_Directions:_
In the entries below, find the line with "At what coordinates" and the line with "Click the Previous track button", then retype both and everything between them exactly. Do not copy the pictures.

_Excerpted records:_

-=-=-

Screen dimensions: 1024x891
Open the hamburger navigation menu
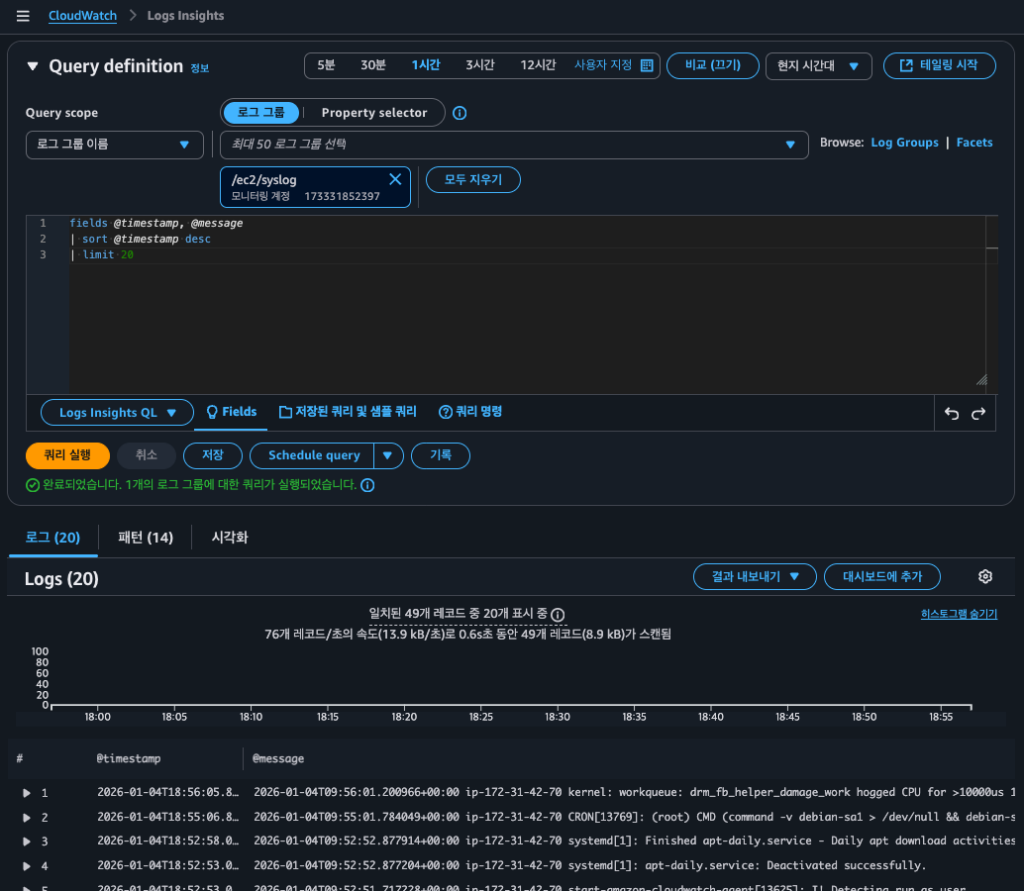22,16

-=-=-

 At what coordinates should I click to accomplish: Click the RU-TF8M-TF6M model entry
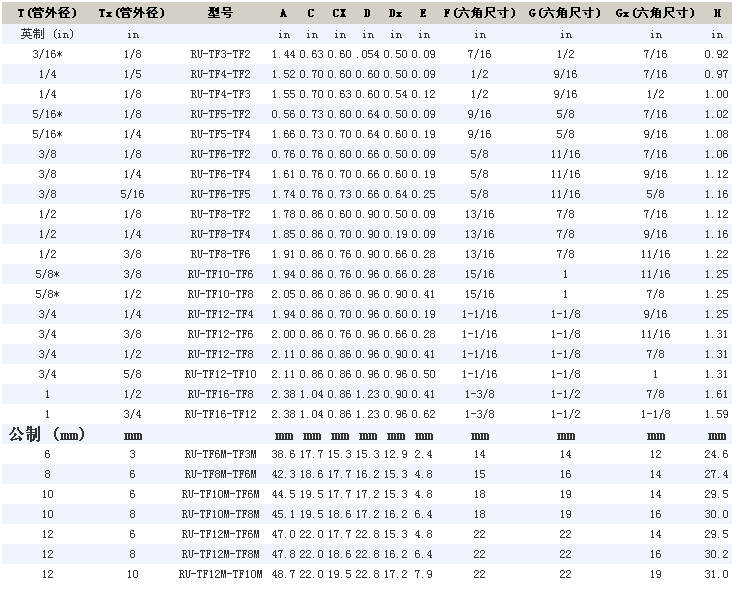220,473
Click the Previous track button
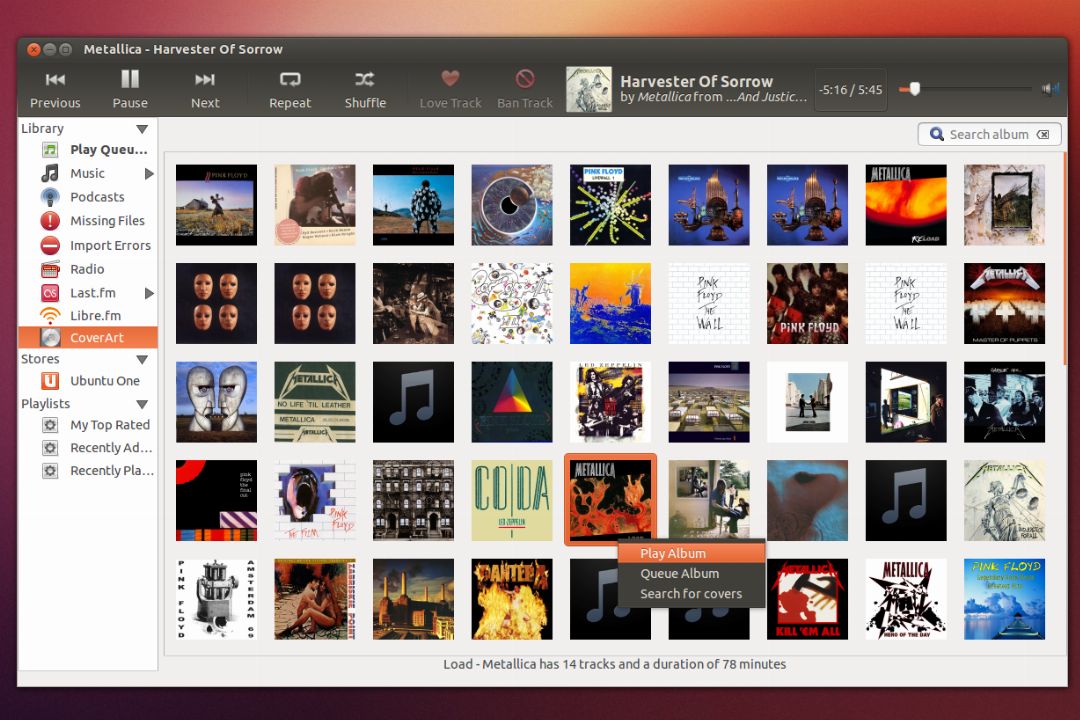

-=-=-

_Output for this task:_
 At what coordinates should I click to accomplish: Click the RU-TF8M-TF6M model entry
220,473
Click the Previous track button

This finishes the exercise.